You are a person meant for working on sumthing special in field of physics. Going into professional depth will be quite fruitful for you than going into emotional depth. Make sure u dont get that far that its difficult to return meaning dont get mad about ur research. Maintain a balance about wot all you do and learn in life. I might have said things wich u already know or might be harsh but i can judge by ur post that u r not a material person. U r a special soul sent for a special task. I wish u fulfill it with as much attentiveness as required. Getting emotional will make you weak and hinder your success. Read an article on my blog. It might show some reality of life and some things wich u might not be knowing.
Gudluck m8....
nd GodBless....!!!! :)

andy said...

wow boss this post is very gud!ve always wondered along the same lines..does 1 ve 2 compromise social life 4 professional n vice-versa?wud there be ppl who cud excel in their field n yet b funny n social..i think i found 1 in feynman!so i guess 1 wudn ve 2 b always serious etc. as teachers n parents in indis drill the children if 1 joys 1's work!
regardin u missin warmth in us..mayb u cud b frnd indians there who'd probably be feelin d same!

taran said...

hey,
u might not be knowing me but we have meet couple of times when u were in 12th and i was in 11th then...first of all u are very right with carver sir being one of the best orator. Though i have never been in stephens but being carrom national player i have meet him couple of times. also point is IIT's are more or less a brand name these days...i was at IIT R last year and one of the representatives from a one of the leading company was addressing the students and in his speech i remember him mentioning that though there are a number of colleges that match the talent that IIT has got but they cant match the hard work these guys can put in!

and sir US is one of the best work oriented places i have seen...people there are so so focused about what they wanna do and what they want to achieve.

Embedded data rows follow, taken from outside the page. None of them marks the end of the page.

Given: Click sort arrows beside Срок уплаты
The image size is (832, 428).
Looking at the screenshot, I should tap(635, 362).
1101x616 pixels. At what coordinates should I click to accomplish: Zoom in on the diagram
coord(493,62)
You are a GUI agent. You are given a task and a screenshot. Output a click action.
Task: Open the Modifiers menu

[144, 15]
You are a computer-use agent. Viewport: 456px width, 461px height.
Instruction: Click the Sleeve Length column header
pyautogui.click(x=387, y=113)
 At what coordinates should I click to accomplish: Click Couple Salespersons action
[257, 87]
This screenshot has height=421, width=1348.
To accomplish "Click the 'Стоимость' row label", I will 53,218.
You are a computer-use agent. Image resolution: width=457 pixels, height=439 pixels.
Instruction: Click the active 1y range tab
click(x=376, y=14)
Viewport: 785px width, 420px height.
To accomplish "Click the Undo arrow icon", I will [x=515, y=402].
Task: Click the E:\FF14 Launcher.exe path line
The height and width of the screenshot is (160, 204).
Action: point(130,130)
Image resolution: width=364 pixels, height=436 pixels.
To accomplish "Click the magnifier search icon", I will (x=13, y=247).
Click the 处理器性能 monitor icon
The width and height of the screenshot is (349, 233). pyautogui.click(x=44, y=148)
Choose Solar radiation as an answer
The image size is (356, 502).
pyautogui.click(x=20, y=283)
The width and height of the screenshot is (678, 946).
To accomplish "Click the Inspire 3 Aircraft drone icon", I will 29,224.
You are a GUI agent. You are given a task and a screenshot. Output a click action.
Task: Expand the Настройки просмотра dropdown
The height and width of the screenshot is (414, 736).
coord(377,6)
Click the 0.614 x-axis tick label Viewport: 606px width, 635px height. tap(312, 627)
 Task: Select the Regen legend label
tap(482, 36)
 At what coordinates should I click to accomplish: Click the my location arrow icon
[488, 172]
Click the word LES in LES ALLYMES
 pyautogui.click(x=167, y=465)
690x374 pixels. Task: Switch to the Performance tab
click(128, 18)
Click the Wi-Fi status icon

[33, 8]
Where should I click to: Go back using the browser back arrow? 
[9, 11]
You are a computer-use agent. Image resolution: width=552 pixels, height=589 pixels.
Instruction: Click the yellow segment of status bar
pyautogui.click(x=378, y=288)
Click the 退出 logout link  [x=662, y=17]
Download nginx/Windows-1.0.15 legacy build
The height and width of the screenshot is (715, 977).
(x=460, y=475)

Though u wont be able to find such lively groups in colleges that we have here in INDIA but u'll see that they have a group of 4-5 ppl really into themselves...atleast thats what i have seen...
and as u said no one came to me as a frnd..it might be cuz everyone has seen as what many dream to be..if IIT D can have shirts with quote " I'm what u dream to be" then u were IIT topper so everyone might be having a perception that this guy has to be one of those who likes to be in the books all the time rather than socializing with ppl!!
and if u read this do lemme know :P

Anonymous said...

I don't think I understood the post completely when I read it more than a year ago for the first time probably because I had not undergone the same experience. After spending 6 months in the US as an undergrad I feel that professional competence and emotional experiences in life actually never go hand in hand. There is always a compromise on one or the other. As I sob on a "dark" Diwali night here perhaps this light lits up in my eyes as I do research on a topic I love. I have unbridled freedom to chase the dreams I cherished but I miss the connections, the understanding and the warmth of the culture that nurtured me since long.

Tribhuvan Gupta said...

truely ... I think every stephanian misses those wonderful days and ofcourse those inspirational speeches by our Principal... I used to regret those days when assembly was short and he didn't use to come... Well regarding your question I think its really important to have a work - life balance ... I mean to say is finding a middle path between India and America ... Be an American at work and Indian while with friends :) I guess this is the best way forward ... whats your take?